EXERCISE DIRECTIONS:
Collect every line below that contains the word "computer".

TASK MATERIAL:
· · ·

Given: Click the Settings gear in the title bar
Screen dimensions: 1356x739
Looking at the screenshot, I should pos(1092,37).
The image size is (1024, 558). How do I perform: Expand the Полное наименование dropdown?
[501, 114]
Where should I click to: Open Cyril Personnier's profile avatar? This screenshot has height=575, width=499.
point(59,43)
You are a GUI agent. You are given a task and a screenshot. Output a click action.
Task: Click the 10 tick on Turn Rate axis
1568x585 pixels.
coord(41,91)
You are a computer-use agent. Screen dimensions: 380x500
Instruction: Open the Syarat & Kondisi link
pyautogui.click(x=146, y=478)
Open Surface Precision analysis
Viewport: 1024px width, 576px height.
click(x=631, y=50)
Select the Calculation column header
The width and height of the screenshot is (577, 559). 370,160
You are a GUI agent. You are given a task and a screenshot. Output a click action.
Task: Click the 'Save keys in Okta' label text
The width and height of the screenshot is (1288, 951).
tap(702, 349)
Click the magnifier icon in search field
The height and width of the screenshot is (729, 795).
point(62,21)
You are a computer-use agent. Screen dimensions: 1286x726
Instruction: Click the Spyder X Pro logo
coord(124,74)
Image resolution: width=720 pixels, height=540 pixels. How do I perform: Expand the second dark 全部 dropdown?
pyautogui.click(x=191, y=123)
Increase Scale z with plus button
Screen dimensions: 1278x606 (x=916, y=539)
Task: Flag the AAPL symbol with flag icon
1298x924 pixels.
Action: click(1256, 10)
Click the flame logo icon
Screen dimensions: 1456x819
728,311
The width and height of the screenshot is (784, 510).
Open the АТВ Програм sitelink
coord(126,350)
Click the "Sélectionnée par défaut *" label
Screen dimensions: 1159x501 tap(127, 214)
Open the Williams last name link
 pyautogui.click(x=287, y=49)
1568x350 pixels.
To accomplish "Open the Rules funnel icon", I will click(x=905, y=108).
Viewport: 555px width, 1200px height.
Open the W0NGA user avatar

· · ·

ANSWER BOX:
You are a computer-use agent. Screen dimensions: 380x500
You are a computer-use agent. Screen dimensions: 1286x726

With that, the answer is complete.